Estou solteira neste momento, minha rotina se divide entre trabalhar e ir ao cinema e teatro. Infelizmente, os bandidos tomaram conta do Rio de Janeiro e isso tem mudado os hábitos de uma sociedade amedrontada. A programação artística passou a ter horários antecipados, e muita gente deixou de sair de casa. É triste. Eu vivo a minha vida. Quando saio, recebo muito amor de fãs. Veja só, além de aparecer em A Dona do Pedaço, estou no ar com a reexibição da novela O Cravo e a Rosa, no canal Viva, e com a série infantil Detetives do Prédio Azul, pelo canal Gloob. Então em praça de alimentação de shopping as crianças me apontam e pedem para conversar e tirar foto. Eu adoro. Aliás, a renovação de público infantil é uma constante, afinal eu vivi a Dona Benta em o Sítio do Picapau Amarelo.

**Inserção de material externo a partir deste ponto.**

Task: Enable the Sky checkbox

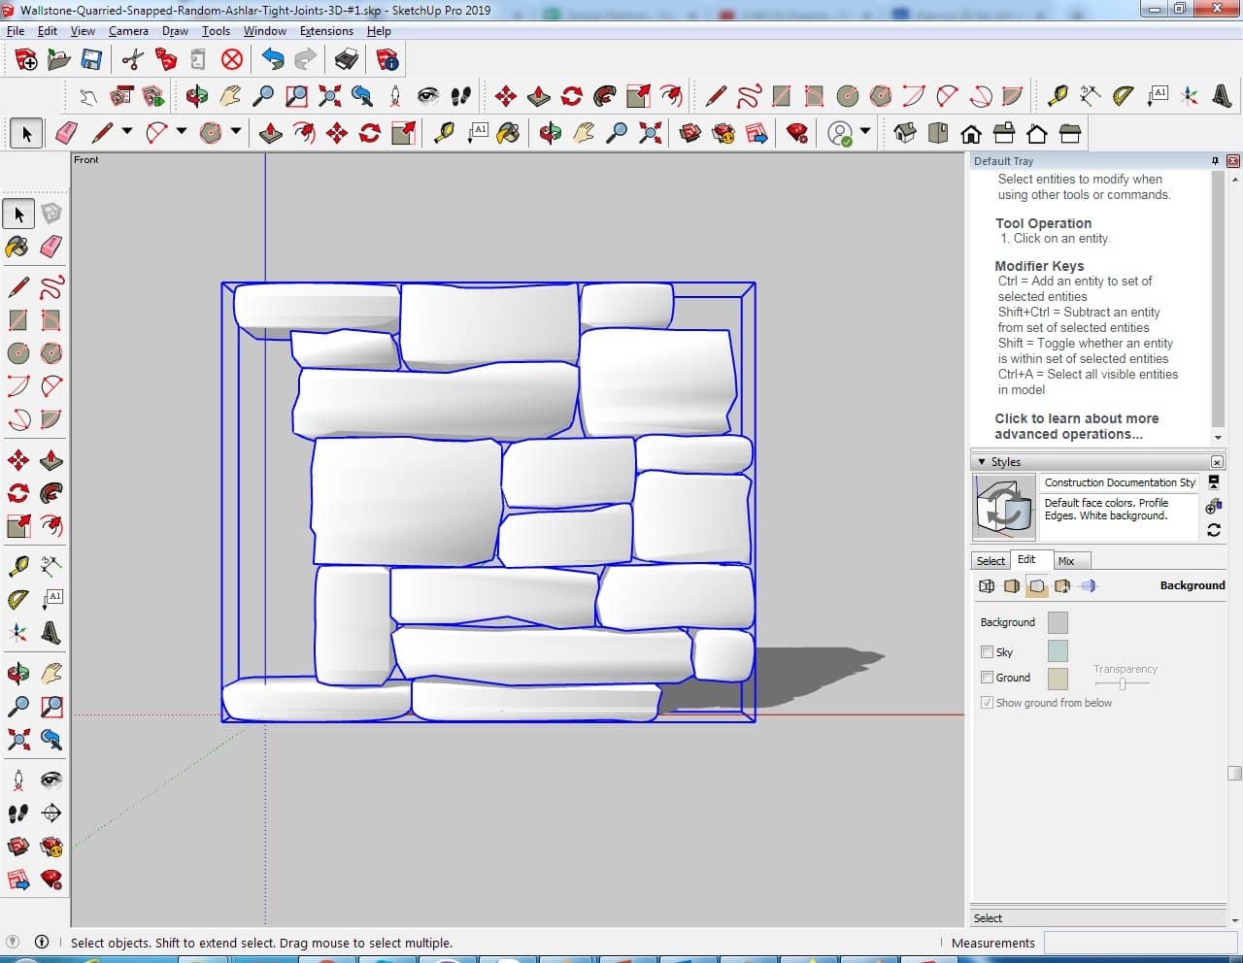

Trabalhar, para mim, é uma diversão, uma festa. Sinto estar indo a um parque quando vou para o estúdio. Rir é uma terapia. Por isso tenho visto todo este movimento de censura com receio. Começou no teatro, impedindo peças de entrar em cartaz, e me pergunto se o próximo passo não será com as produções de TV. Eu comecei minha carreira nos anos 60 no teatro, na mesma companhia de Fernanda Montenegro. Houve uma cena em que minha personagem na montagem de Amanhã, Amélia, de Manhã, de Leilah Assumpção, em 1973, diria a frase “rolando no feno”. Os censores mandaram cortar esse trecho porque remeteria a conteúdo sexual. Só que não haveria feno nem eu rolaria em nada, era uma simples frase. Também tive falas cortadas na TV. Certa vez, fui proibida de dizer que “iria comer um brigadeiro” e que estava “vermelha de raiva”. As artes precisam ser livres, os autores devem ter o direito de escrever sobre o que quiserem. Não quero que a geração atual passe pelo que a minha passou. Falando sobre os mais jovens, não consigo entender o fascínio pelo celular. Posso contar uma coisa? Até hoje não sei acertar o botão “play” do DVD da minha casa. Celular, para mim, é apenas para falar. Não tenho WhatsApp. Os atores da nova geração pegam o roteiro por mensagem de telefone. Eu prefiro recebê-lo impresso para poder decorar no papel. Sei que muita gente faz dinheiro com redes sociais, mas não consigo entender essa coisa de expor a vida para todo mundo. Tô fora!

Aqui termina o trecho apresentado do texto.